CS4290/CS6290HPCA

School of computer science

Georgia Institute of Technology

CS4290/CS6290HPCA Fall 2010

Homework assignment #3
Due: Tuesday, November 11, ~~November 9~~ , Before class (no late submission)
Hyesoon Kim, Instructor

This is an individual assignment. You can discuss this assignment with other classmates but you should do your assignment individually.

(5 points) The DRAM memory access time within an application measured in a modern processor varies significantly. Discuss reasons why the DRAM memory access time can vary significantly. CPU frequency and DRAM frequency are not changed during run-time.
(10 points) We like to insert software prefetching requests to speed up the following matrix addition code.
```
for (int ii = 0; ii < 1000; ii++) {
a[ii] = b[ii]+c[ii];
}
```
The modified code is:
```
 
for (int ii = 0; ii < 1000; ii++) {
prefetch(a[ii+k]);
prefetch(b[ii+k]);
prefetch(c[ii+k]);
a[ii] = b[ii]+c[ii];
}
```
prefetch(x) prefetches memory address x.

(a) Find the best performing k value (K is an integer value). Assume that the memory latency (cache miss latency) is 200 cycles and a[],b[],and c[] are 64 bit floating point data structures and the cache block size is 16B . Assume that the statement a[ii]=b[ii]+c[ii] is translated into 2 LDs and 1 ST, 1 FP add.

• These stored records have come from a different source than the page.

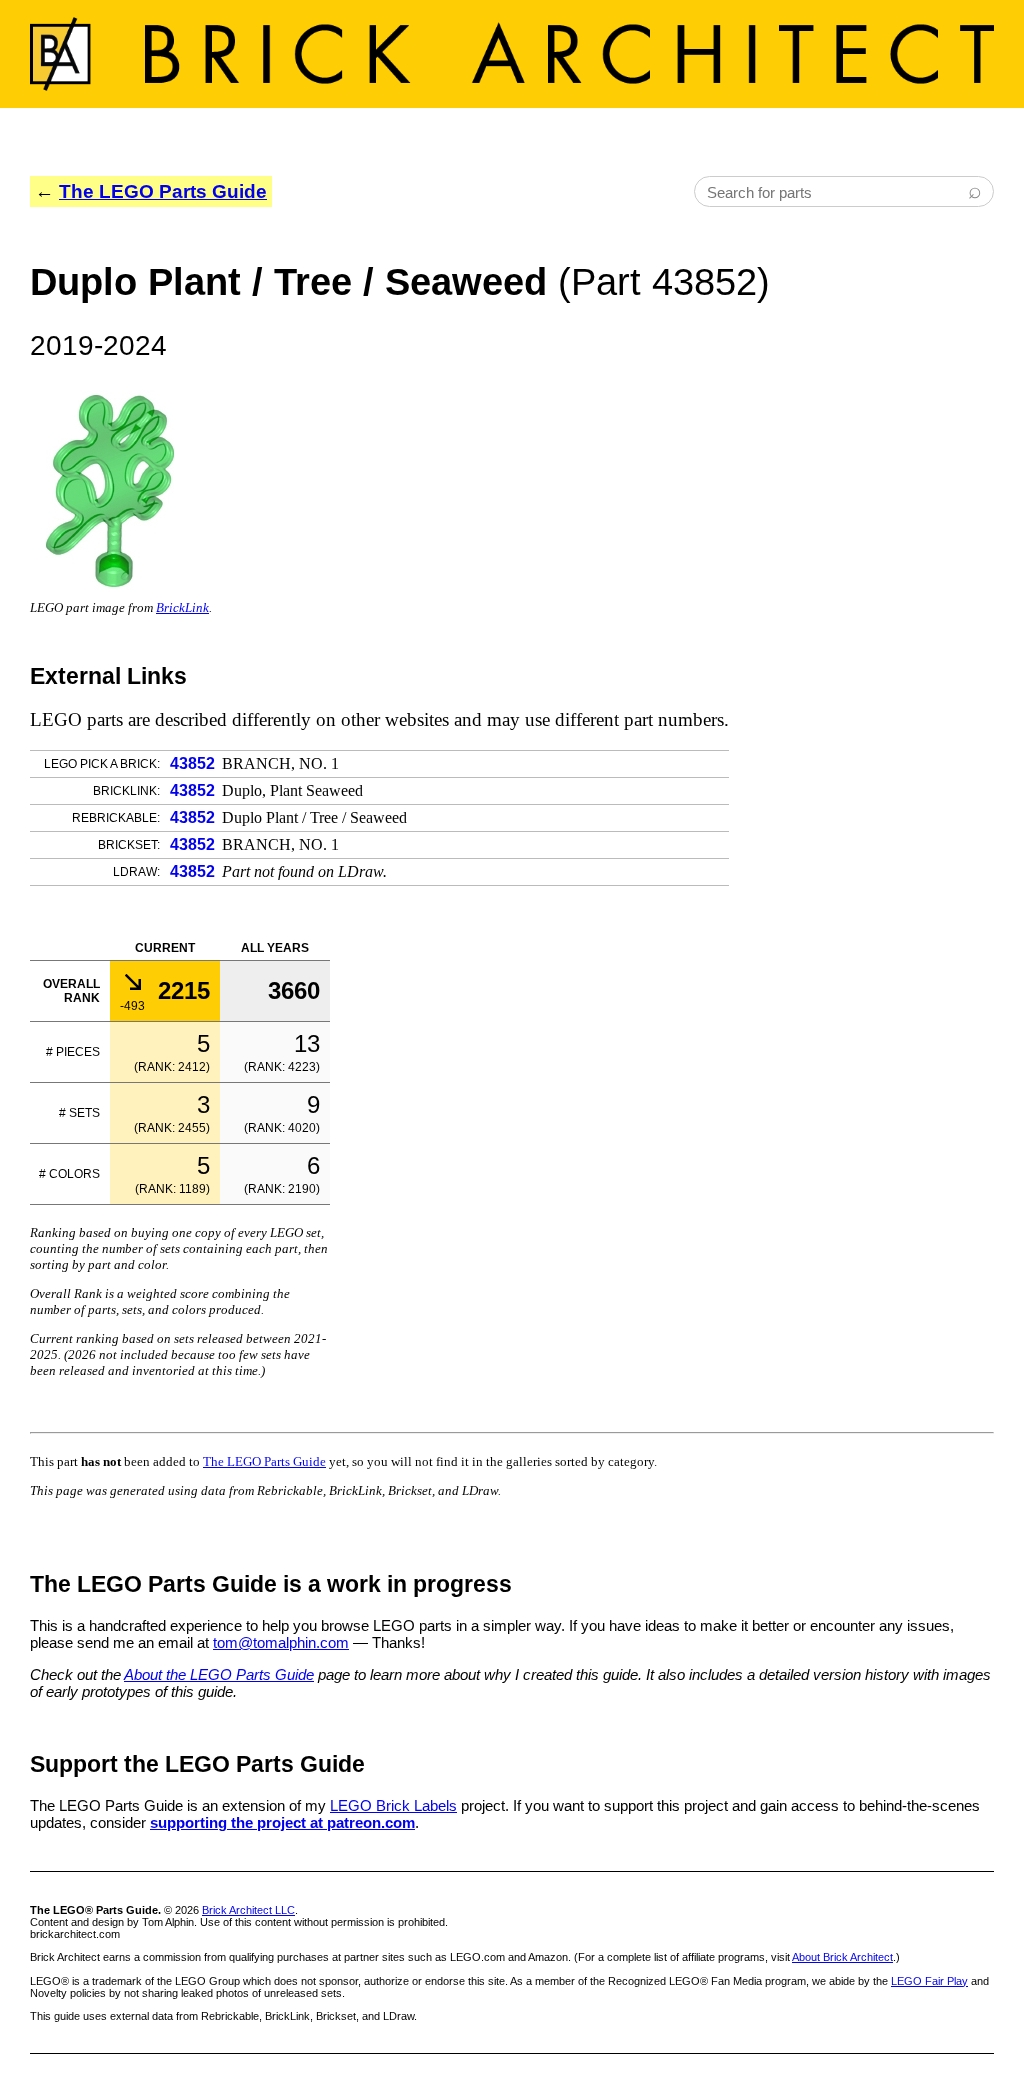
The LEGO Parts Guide (163, 191)
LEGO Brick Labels (393, 1805)
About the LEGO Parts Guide (219, 1674)
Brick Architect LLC (248, 1910)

LD/ST cache hit latency is 3 cycles, FP add takes 1 cycle.

(b) The above code generates many prefetch requests. How can we reduce them? Show a modified source code.
( 5 points) Discuss why a check point based branch prediction recovery mechanism can provide a faster recovery than a ROB based mechanism. Explain with example.
(5 points) Summarize what kind of data structures are good for Stream, Stride, Markov, CDP prefetchers. Which hardware prefetcher requires the most amount of hardware?
(5 points) Some applications get great performance from FRFCFS memory scheduling compared to FCFS memory scheduling. What kind of applications could be? (what kind of characteristics are useful? )
(10 points) Show a software-pipelined version of this loop. Assume that you have infinite number of registers.
```
 
LOOP;  LD F0, 0 (R1)
       Add F4, F0, F2
       Mul F5, F4, F3
       Store F5, 0 (R1)
       Add R1, R1, #-8 
       Br R1, R2, LOOP
```
You may omit the start-up and clean-up code.
(5 points) Compare and contrast super-scalar architecture and VLIW architecture.
This problem is updated
(10 points) For a VLIW machine, the compiler has to find independent instructions that can be executed at the same cycle. Supposed that there is a 3-wide VLIW machine. (i.e., there are three-instruction slots.) For the first and second slots, the processor can execute any types of instructions. For the third slots, the processor can execute all instructions except loads, stores. Arrange the following code to maximize the performance. The processor is an in-order processor. The compiler needs to insert nops if it cannot find any instructions for a slot.
```
 
0xa000 ADD R0, R0, R2
0xa004 ADD R1, R1, R0
0xa008 FADD F3, F2,  F3
0xa00B ADD R1, R1, R0
0xa010 FADD F3, F2,  F3
0xa014 LD R2, MEM[R6]
0xa008 ADD R1, R1, R0
0xa01B FMUL F1, F5, F4
0xa020 LD F2, MEM[R0]
0xa024 FADD F4, F1, F2
0xa028 LD F3, MEM[R0] 
0xa030 STORE MEM[R5], F4
0xa034 FADD F4, F3, F4
0xa038 ADD R2, R2, R0
0xa03B BR R2, 0x8000
```
ADD: simple ALU instruction (1-cycle latency)
FADD: floating point instruction (1-cycle latency)
FMUL: floating point instruction (2-cycle latency)
LD: load instruction (2-cycle latency)
STORE: store instruction (1-cycle latency)
BR: branch instruction (1-cycle latency)

The following questions won't be graded. So you do not need to turn in. These questions are provided to help you understand the material. The questions might have more than one answers.
(no grading) What is a memory disambiguation problem? One of the solutions of solving memory disambiguation problem is waiting all loads until the processor knows the addresses of all younger store instructions. Load store dependency predictor is a more aggressive solution. Surprisingly load store dependency predictor works well. Depending on applications and ISAs, the number of loads that are dependent on near-by stores varies significantly. Discuss why.
(no grading) The benefits of out of order execution is increasing ILP and MLP. Highly optimized compiler can also improve ILP and MLP. Discuss how compilers improve ILP and MLP. What are the limitations of static time scheduling? The answer is not just simply, "oh compiler does not have run-time information.". Using profiling, the compiler can have a lot of run-time information.
(no grading) Many of x86 instructions are actually broken into multiple RISC type uops when they are executed inside a processor. If one of the uops generates an exception, how should we handle them?